At each step, Claude asks targeted follow-up questions based on what it reads in the paper and what the reviewer says. It’s interactive, not scripted. If a reviewer says “it’s a randomized trial,” Claude follows up with questions specific to RCTs.
Streaming and persistence:
Responses are streamed to the client. Every message (user and assistant) is persisted to review_chat_messages with role, content, and timestamp. If the reviewer closes the tab and comes back, the full chat is restored.

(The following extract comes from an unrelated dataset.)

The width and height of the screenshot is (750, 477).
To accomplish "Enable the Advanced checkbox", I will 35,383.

5. Structured Output Extraction
When Claude has enough information to generate the review, it produces a structured markdown response with an embedded JSON block in an HTML comment:
<!-- REVIEW_JSON_START -->
{ "category": "Limited", "study_type": "Observational", ... }
<!-- REVIEW_JSON_END -->
The frontend watches for these markers in the streamed response and automatically parses the JSON to pre-populate an editable review form. The reviewer can edit every field before submitting.
6. Submitting the Review
On submit, the system does several things (non-fatal errors don’t block completion):
- Archives the full chat transcript to GitHub as
reviews/PAPER-SLUG-review-N.md— a permanent, auditable record - Creates GitHub issues for any skill improvement suggestions Claude embedded in the chat (using
<!-- SKILL_IMPROVEMENT_START -->markers) - Upserts a
publication_scoresrow with the structured review data, expert comment, andai_assisted: trueflag - Recalculates the claim’s
evidence_statusacross all publication scores using a weighted scoring algorithm - Marks the session as “completed”

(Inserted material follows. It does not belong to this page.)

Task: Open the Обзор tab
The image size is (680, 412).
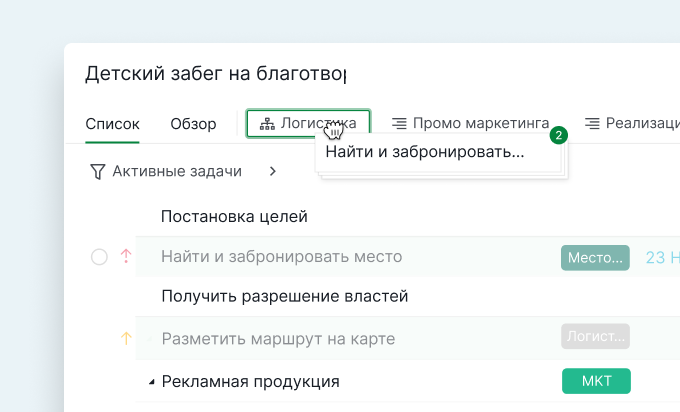Action: point(193,124)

Evidence status calculation:
Each paper gets a base score by category:
- Widely Tested → 10
- Tested → 8
- Limited → 6
- Not Studied → 1
- Invalid / Inconclusive → 0
- Misinformation → -1
Multiplied by a study type multiplier (Clinical Trial = 1.0, Observational = 0.7, Other = 0.1), then tallied separately for supporting vs. contradicting papers. The comparison determines the claim’s overall evidence status: “Evidence Supports”, “Evidence Disproves”, or “Inconclusive”.
Why GitHub for Storage?
GitHub does several things well here that are hard to replicate cheaply:
- PDF storage with versioning — papers are immutable once uploaded, but the path is human-readable
- Review archival — every chat transcript committed as a markdown file, browsable in the repo
- Issue tracking for improvement — when Claude detects patterns worth improving in the classification workflow, it flags them, and the system automatically files GitHub issues. This closes the feedback loop between reviewer sessions and system improvement.

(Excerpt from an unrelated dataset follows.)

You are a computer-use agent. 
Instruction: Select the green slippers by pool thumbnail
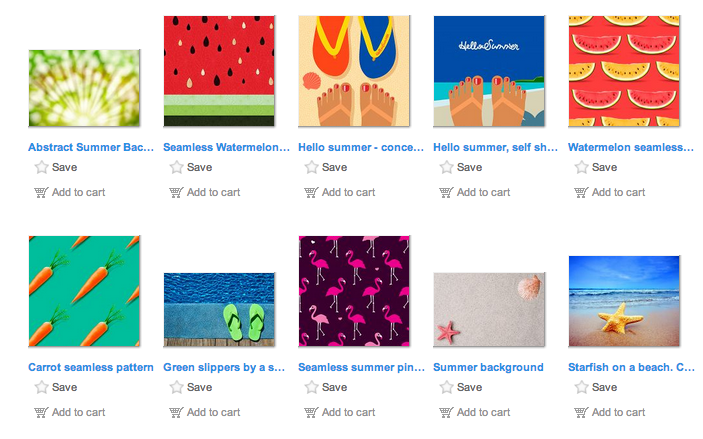(x=219, y=309)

The alternative (S3 + a separate issue tracker + some archival system) would be three services. GitHub is one.
The Anthropic Files API
One design decision worth explaining: using Anthropic’s Files API instead of sending PDFs inline with every request.
PDFs can be large. Sending the same 8 MB paper with every message in a long review session would be slow and wasteful. The Files API lets you upload a file once, get back a file_id, and reference it in subsequent API calls. The file stays on Anthropic’s servers for a limited time.
The caching strategy:
- Check the publications table for a stored
anthropic_file_id - If found, try to use it — if Anthropic returns a 404, the file has expired
- On expiry (or missing), re-fetch from GitHub and re-upload to Anthropic, updating the cached ID
This means the first message in a new session after the file expires is slightly slower. Everything after is fast.
What I’d Do Differently
Skill improvement feedback loop is manual. Claude flags potential improvements and the system files GitHub issues, but someone still has to read those issues and update the system prompt. A better version would have a scheduled job that aggregates flagged improvements, clusters similar suggestions, and drafts prompt changes for human review.
PDF storage in GitHub is convenient but not ideal. At scale, S3 with proper access controls is more robust. GitHub’s API has rate limits and isn’t designed for large binary storage.